=== Begin Enclosure ===
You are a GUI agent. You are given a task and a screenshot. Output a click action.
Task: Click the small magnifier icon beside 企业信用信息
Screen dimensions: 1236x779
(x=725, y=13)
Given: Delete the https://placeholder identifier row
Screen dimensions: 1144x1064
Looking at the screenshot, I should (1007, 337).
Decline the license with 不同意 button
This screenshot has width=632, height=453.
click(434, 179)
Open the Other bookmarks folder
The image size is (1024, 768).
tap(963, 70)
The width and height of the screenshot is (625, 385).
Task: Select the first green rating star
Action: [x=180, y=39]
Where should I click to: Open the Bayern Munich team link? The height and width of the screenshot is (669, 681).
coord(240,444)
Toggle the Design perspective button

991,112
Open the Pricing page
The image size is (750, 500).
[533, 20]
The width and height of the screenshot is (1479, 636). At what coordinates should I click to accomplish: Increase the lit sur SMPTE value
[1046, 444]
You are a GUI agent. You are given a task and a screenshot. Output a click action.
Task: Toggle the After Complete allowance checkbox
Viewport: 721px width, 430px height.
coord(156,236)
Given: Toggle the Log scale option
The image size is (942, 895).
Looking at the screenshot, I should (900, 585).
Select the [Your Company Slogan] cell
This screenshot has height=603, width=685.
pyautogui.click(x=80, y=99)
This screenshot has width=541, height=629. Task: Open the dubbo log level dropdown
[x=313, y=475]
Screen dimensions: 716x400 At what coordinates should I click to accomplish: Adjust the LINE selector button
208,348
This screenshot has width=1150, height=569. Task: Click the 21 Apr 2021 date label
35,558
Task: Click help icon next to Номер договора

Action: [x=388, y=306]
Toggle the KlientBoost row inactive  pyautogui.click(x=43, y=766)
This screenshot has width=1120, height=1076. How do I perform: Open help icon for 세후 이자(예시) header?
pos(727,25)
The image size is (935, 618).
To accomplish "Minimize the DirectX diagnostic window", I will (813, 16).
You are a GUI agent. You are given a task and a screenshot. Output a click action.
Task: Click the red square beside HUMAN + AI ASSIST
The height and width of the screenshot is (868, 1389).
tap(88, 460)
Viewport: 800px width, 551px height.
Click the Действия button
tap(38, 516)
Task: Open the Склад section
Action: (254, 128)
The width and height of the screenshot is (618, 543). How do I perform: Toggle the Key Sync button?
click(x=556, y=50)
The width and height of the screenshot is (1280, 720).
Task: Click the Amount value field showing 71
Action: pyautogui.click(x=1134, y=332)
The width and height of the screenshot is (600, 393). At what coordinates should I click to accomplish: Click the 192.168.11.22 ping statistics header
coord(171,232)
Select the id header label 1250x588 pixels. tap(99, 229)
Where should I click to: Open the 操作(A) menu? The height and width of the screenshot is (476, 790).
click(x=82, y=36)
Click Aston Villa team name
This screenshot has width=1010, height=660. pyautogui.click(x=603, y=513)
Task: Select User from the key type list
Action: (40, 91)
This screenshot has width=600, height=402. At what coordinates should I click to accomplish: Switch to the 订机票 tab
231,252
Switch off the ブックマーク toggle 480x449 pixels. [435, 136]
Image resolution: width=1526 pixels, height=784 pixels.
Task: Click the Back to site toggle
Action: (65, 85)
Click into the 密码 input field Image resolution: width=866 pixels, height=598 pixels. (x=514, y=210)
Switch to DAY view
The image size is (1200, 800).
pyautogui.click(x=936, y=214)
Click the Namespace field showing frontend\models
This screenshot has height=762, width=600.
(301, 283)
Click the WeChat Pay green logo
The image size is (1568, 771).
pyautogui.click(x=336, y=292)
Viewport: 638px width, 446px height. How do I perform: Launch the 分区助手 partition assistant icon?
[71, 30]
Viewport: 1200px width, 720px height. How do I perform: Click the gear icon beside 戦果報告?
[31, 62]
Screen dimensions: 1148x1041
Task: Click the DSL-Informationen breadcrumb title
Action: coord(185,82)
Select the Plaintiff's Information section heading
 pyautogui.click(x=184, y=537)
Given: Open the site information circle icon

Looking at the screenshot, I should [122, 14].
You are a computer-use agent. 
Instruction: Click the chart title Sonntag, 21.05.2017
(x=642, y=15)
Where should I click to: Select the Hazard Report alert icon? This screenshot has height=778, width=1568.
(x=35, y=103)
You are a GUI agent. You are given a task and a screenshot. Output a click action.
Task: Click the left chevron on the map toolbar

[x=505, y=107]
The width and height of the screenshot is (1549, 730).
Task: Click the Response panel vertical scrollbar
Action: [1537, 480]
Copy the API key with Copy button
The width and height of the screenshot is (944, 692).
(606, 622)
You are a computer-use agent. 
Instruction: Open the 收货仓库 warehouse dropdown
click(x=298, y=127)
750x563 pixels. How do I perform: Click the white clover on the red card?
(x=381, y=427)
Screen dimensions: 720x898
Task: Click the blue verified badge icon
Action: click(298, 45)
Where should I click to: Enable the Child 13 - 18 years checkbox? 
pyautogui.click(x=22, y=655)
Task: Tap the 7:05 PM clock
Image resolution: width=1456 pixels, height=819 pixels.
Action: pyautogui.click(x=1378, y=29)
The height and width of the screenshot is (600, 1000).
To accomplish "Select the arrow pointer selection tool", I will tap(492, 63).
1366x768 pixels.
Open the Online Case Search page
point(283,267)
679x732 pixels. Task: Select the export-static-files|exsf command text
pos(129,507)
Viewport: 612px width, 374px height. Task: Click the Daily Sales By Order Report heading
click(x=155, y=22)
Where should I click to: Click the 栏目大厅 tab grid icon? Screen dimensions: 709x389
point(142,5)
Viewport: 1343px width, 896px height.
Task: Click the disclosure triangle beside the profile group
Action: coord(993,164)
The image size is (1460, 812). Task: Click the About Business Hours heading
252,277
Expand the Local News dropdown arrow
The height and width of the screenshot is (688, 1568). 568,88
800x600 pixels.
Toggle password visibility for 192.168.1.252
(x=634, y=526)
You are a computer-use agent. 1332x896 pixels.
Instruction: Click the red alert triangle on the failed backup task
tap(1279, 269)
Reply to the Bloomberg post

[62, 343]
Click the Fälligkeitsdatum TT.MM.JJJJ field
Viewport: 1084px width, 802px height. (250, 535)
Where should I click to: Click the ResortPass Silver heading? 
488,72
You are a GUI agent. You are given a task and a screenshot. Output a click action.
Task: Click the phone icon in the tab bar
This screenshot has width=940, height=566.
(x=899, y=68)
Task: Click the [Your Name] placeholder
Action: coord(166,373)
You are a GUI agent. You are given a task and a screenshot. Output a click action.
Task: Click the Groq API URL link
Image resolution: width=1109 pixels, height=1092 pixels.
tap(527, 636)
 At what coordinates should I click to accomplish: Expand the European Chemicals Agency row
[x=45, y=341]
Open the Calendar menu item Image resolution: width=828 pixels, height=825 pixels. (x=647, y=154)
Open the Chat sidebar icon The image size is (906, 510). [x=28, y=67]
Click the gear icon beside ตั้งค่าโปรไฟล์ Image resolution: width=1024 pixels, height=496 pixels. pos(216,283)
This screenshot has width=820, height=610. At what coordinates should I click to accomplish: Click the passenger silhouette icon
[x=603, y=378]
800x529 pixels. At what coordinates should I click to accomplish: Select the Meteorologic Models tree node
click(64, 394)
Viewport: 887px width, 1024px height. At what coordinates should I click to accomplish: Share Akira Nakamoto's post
=== End Enclosure ===
§ **Work order**
Please return the data above exactly as given.

§ **Answer to the problem**
You are a GUI agent. You are given a task and a screenshot. Output a click action.
Task: Click the small magnifier icon beside 企业信用信息
Screen dimensions: 1236x779
(x=725, y=13)
Given: Delete the https://placeholder identifier row
Screen dimensions: 1144x1064
Looking at the screenshot, I should (1007, 337).
Decline the license with 不同意 button
This screenshot has width=632, height=453.
click(434, 179)
Open the Other bookmarks folder
The image size is (1024, 768).
tap(963, 70)
The width and height of the screenshot is (625, 385).
Task: Select the first green rating star
Action: [x=180, y=39]
Where should I click to: Open the Bayern Munich team link? The height and width of the screenshot is (669, 681).
coord(240,444)
Toggle the Design perspective button

991,112
Open the Pricing page
The image size is (750, 500).
[533, 20]
The width and height of the screenshot is (1479, 636). At what coordinates should I click to accomplish: Increase the lit sur SMPTE value
[1046, 444]
You are a GUI agent. You are given a task and a screenshot. Output a click action.
Task: Toggle the After Complete allowance checkbox
Viewport: 721px width, 430px height.
coord(156,236)
Given: Toggle the Log scale option
The image size is (942, 895).
Looking at the screenshot, I should (900, 585).
Select the [Your Company Slogan] cell
This screenshot has height=603, width=685.
pyautogui.click(x=80, y=99)
This screenshot has width=541, height=629. Task: Open the dubbo log level dropdown
[x=313, y=475]
Screen dimensions: 716x400 At what coordinates should I click to accomplish: Adjust the LINE selector button
208,348
This screenshot has width=1150, height=569. Task: Click the 21 Apr 2021 date label
35,558
Task: Click help icon next to Номер договора

Action: [x=388, y=306]
Toggle the KlientBoost row inactive  pyautogui.click(x=43, y=766)
This screenshot has width=1120, height=1076. How do I perform: Open help icon for 세후 이자(예시) header?
pos(727,25)
The image size is (935, 618).
To accomplish "Minimize the DirectX diagnostic window", I will (813, 16).
You are a GUI agent. You are given a task and a screenshot. Output a click action.
Task: Click the red square beside HUMAN + AI ASSIST
The height and width of the screenshot is (868, 1389).
tap(88, 460)
Viewport: 800px width, 551px height.
Click the Действия button
tap(38, 516)
Task: Open the Склад section
Action: (254, 128)
The width and height of the screenshot is (618, 543). How do I perform: Toggle the Key Sync button?
click(x=556, y=50)
The width and height of the screenshot is (1280, 720).
Task: Click the Amount value field showing 71
Action: pyautogui.click(x=1134, y=332)
The width and height of the screenshot is (600, 393). At what coordinates should I click to accomplish: Click the 192.168.11.22 ping statistics header
coord(171,232)
Select the id header label 1250x588 pixels. tap(99, 229)
Where should I click to: Open the 操作(A) menu? The height and width of the screenshot is (476, 790).
click(x=82, y=36)
Click Aston Villa team name
This screenshot has width=1010, height=660. pyautogui.click(x=603, y=513)
Task: Select User from the key type list
Action: (40, 91)
This screenshot has width=600, height=402. At what coordinates should I click to accomplish: Switch to the 订机票 tab
231,252
Switch off the ブックマーク toggle 480x449 pixels. [435, 136]
Image resolution: width=1526 pixels, height=784 pixels.
Task: Click the Back to site toggle
Action: (65, 85)
Click into the 密码 input field Image resolution: width=866 pixels, height=598 pixels. (x=514, y=210)
Switch to DAY view
The image size is (1200, 800).
pyautogui.click(x=936, y=214)
Click the Namespace field showing frontend\models
This screenshot has height=762, width=600.
(301, 283)
Click the WeChat Pay green logo
The image size is (1568, 771).
pyautogui.click(x=336, y=292)
Viewport: 638px width, 446px height. How do I perform: Launch the 分区助手 partition assistant icon?
[71, 30]
Viewport: 1200px width, 720px height. How do I perform: Click the gear icon beside 戦果報告?
[31, 62]
Screen dimensions: 1148x1041
Task: Click the DSL-Informationen breadcrumb title
Action: coord(185,82)
Select the Plaintiff's Information section heading
 pyautogui.click(x=184, y=537)
Given: Open the site information circle icon

Looking at the screenshot, I should [122, 14].
You are a computer-use agent. 
Instruction: Click the chart title Sonntag, 21.05.2017
(x=642, y=15)
Where should I click to: Select the Hazard Report alert icon? This screenshot has height=778, width=1568.
(x=35, y=103)
You are a GUI agent. You are given a task and a screenshot. Output a click action.
Task: Click the left chevron on the map toolbar

[x=505, y=107]
The width and height of the screenshot is (1549, 730).
Task: Click the Response panel vertical scrollbar
Action: [1537, 480]
Copy the API key with Copy button
The width and height of the screenshot is (944, 692).
(606, 622)
You are a computer-use agent. 
Instruction: Open the 收货仓库 warehouse dropdown
click(x=298, y=127)
750x563 pixels. How do I perform: Click the white clover on the red card?
(x=381, y=427)
Screen dimensions: 720x898
Task: Click the blue verified badge icon
Action: click(298, 45)
Where should I click to: Enable the Child 13 - 18 years checkbox? 
pyautogui.click(x=22, y=655)
Task: Tap the 7:05 PM clock
Image resolution: width=1456 pixels, height=819 pixels.
Action: pyautogui.click(x=1378, y=29)
The height and width of the screenshot is (600, 1000).
To accomplish "Select the arrow pointer selection tool", I will tap(492, 63).
1366x768 pixels.
Open the Online Case Search page
point(283,267)
679x732 pixels. Task: Select the export-static-files|exsf command text
pos(129,507)
Viewport: 612px width, 374px height. Task: Click the Daily Sales By Order Report heading
click(x=155, y=22)
Where should I click to: Click the 栏目大厅 tab grid icon? Screen dimensions: 709x389
point(142,5)
Viewport: 1343px width, 896px height.
Task: Click the disclosure triangle beside the profile group
Action: coord(993,164)
The image size is (1460, 812). Task: Click the About Business Hours heading
252,277
Expand the Local News dropdown arrow
The height and width of the screenshot is (688, 1568). 568,88
800x600 pixels.
Toggle password visibility for 192.168.1.252
(x=634, y=526)
You are a computer-use agent. 1332x896 pixels.
Instruction: Click the red alert triangle on the failed backup task
tap(1279, 269)
Reply to the Bloomberg post

[62, 343]
Click the Fälligkeitsdatum TT.MM.JJJJ field
Viewport: 1084px width, 802px height. (250, 535)
Where should I click to: Click the ResortPass Silver heading? 
488,72
You are a GUI agent. You are given a task and a screenshot. Output a click action.
Task: Click the phone icon in the tab bar
This screenshot has width=940, height=566.
(x=899, y=68)
Task: Click the [Your Name] placeholder
Action: coord(166,373)
You are a GUI agent. You are given a task and a screenshot. Output a click action.
Task: Click the Groq API URL link
Image resolution: width=1109 pixels, height=1092 pixels.
tap(527, 636)
 At what coordinates should I click to accomplish: Expand the European Chemicals Agency row
[x=45, y=341]
Open the Calendar menu item Image resolution: width=828 pixels, height=825 pixels. (x=647, y=154)
Open the Chat sidebar icon The image size is (906, 510). [x=28, y=67]
Click the gear icon beside ตั้งค่าโปรไฟล์ Image resolution: width=1024 pixels, height=496 pixels. pos(216,283)
This screenshot has width=820, height=610. At what coordinates should I click to accomplish: Click the passenger silhouette icon
[x=603, y=378]
800x529 pixels. At what coordinates should I click to accomplish: Select the Meteorologic Models tree node
click(64, 394)
Viewport: 887px width, 1024px height. At what coordinates should I click to accomplish: Share Akira Nakamoto's post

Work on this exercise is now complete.